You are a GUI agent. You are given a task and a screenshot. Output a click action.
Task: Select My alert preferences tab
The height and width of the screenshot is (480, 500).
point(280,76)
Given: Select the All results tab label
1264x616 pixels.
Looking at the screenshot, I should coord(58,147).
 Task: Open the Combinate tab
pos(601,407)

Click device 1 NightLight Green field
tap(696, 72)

==

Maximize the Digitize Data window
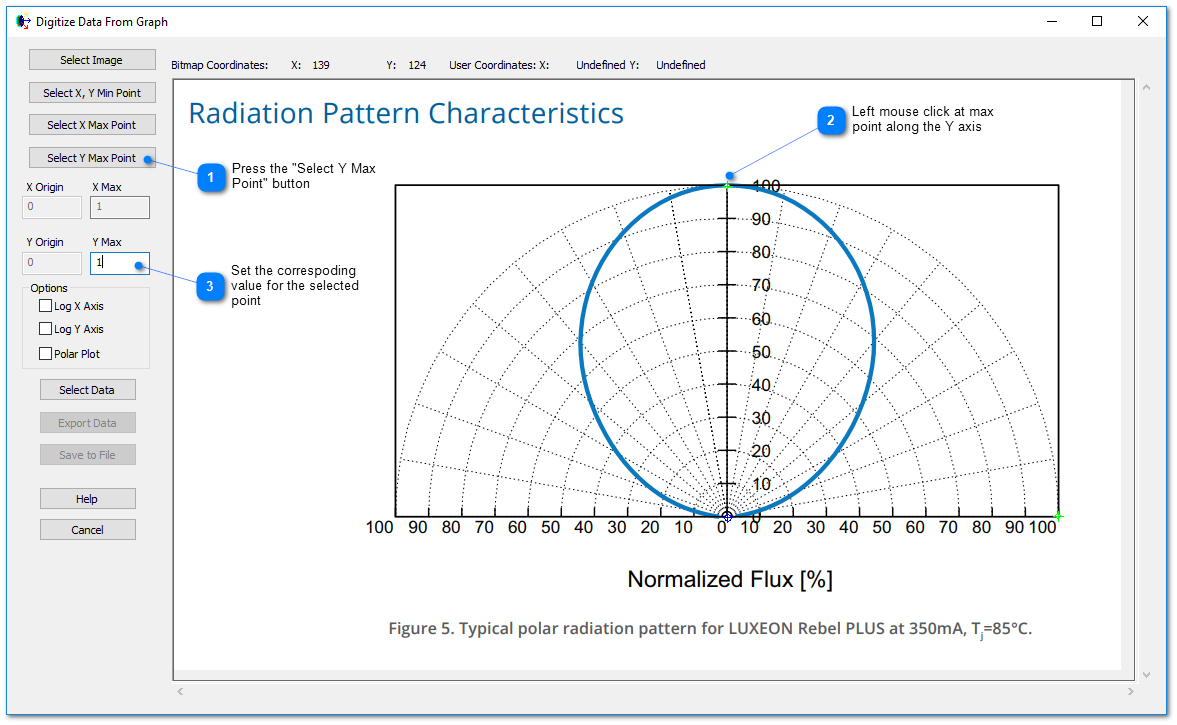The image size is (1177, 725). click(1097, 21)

- Aim of the exercise: Identify every line in the items above that contains the word "screenshot", treating uppercase and lowercase letters as different, and copy each of those lines in full.

- Finished exercise:
You are a GUI agent. You are given a task and a screenshot. Output a click action.
The height and width of the screenshot is (480, 500).
Looking at the screenshot, I should coord(58,147).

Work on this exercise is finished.